Start of SOURCE DATA
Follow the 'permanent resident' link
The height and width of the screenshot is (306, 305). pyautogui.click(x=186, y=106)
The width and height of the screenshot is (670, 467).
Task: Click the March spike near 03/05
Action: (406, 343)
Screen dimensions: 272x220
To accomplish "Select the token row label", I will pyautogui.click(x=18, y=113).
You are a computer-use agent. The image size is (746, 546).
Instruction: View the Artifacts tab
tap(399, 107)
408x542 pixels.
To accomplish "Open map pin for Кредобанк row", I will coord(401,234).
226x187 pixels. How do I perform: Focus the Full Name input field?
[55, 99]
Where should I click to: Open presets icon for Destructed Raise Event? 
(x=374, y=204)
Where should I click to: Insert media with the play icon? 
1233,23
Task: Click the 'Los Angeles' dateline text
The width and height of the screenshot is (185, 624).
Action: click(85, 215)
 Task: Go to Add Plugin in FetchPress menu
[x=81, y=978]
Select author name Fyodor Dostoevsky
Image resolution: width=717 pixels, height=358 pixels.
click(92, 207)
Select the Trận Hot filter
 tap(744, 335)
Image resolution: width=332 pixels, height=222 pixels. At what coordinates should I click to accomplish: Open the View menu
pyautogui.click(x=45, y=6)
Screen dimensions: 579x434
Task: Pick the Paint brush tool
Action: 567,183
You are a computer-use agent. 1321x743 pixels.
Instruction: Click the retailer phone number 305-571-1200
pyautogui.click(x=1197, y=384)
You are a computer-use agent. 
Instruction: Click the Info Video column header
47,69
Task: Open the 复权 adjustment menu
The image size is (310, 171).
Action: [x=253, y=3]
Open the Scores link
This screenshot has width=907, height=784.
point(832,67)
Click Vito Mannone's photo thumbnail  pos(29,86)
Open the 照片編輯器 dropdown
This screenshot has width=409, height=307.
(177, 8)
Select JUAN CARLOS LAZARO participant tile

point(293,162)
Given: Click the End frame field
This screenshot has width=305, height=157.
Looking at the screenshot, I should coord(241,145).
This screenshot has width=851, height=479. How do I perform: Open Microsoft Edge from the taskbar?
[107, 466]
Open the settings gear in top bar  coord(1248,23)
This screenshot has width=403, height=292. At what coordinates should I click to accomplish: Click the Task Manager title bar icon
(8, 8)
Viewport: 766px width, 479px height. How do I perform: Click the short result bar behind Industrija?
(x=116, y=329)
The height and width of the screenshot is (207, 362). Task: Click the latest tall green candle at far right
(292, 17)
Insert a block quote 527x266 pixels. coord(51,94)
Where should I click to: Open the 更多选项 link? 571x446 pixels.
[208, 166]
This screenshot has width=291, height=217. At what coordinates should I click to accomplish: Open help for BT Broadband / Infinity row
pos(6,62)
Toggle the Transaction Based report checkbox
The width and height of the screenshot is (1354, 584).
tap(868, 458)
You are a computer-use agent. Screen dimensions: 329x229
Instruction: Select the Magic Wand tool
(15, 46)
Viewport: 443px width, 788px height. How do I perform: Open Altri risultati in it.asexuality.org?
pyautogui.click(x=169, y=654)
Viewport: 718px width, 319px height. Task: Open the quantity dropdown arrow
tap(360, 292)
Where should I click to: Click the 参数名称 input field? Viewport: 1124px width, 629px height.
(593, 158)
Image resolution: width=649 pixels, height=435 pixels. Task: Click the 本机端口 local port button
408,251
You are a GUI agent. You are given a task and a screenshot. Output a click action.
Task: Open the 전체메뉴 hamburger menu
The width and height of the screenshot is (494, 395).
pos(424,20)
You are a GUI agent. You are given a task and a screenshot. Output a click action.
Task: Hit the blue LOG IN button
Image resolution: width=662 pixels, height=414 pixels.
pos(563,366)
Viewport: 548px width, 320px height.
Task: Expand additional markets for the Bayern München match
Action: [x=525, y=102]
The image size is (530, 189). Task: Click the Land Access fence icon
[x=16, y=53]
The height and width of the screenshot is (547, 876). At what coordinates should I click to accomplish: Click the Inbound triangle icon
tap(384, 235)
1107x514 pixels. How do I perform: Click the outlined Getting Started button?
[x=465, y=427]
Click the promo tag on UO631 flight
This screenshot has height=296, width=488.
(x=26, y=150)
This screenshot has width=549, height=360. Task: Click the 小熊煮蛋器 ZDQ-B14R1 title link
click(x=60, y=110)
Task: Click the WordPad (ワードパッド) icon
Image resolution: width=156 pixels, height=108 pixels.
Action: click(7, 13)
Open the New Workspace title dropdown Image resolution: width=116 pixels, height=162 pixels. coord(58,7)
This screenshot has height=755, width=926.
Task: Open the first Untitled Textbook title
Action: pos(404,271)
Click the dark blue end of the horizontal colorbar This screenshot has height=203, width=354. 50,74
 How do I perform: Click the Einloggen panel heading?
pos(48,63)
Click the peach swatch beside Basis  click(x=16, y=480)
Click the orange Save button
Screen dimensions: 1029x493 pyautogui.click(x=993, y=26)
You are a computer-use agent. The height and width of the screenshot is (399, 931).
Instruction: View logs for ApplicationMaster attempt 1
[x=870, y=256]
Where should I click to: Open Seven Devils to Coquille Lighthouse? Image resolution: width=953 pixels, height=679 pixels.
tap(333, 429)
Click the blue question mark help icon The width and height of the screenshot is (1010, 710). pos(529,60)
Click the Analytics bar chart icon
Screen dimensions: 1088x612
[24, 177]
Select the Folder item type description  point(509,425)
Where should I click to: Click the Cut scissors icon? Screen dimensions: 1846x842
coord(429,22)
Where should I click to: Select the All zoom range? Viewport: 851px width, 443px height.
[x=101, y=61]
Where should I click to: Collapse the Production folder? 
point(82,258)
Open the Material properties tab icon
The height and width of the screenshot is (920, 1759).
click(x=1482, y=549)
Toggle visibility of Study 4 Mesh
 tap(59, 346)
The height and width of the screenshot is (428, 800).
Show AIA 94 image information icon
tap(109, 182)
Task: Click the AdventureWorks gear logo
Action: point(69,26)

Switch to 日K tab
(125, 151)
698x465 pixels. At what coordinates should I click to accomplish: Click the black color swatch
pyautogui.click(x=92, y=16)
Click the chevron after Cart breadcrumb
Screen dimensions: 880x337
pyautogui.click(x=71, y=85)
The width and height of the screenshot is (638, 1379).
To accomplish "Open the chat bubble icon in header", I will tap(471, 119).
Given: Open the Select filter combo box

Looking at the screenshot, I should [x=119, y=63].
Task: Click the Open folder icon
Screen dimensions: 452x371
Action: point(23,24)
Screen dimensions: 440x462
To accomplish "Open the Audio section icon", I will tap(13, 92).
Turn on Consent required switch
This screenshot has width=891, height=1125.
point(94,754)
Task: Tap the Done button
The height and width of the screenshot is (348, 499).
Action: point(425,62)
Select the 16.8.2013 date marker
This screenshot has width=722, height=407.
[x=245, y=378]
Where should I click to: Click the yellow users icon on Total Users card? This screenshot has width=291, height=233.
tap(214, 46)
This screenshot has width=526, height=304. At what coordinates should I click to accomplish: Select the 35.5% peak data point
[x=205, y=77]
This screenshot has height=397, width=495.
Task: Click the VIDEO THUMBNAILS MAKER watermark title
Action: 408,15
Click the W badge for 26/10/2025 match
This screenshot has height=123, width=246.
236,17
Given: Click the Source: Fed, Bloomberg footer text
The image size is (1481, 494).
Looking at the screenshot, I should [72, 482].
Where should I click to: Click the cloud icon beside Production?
End of SOURCE DATA
TASK DIRECTIONS → Across the material, report every line that has the word "computer".

SOLUTION →
You are a computer-use agent. The image size is (746, 546).
You are a computer-use agent. 1321x743 pixels.
You are a computer-use agent. 
You are a computer-use agent. Screen dimensions: 329x229
You are a computer-use agent. The height and width of the screenshot is (399, 931).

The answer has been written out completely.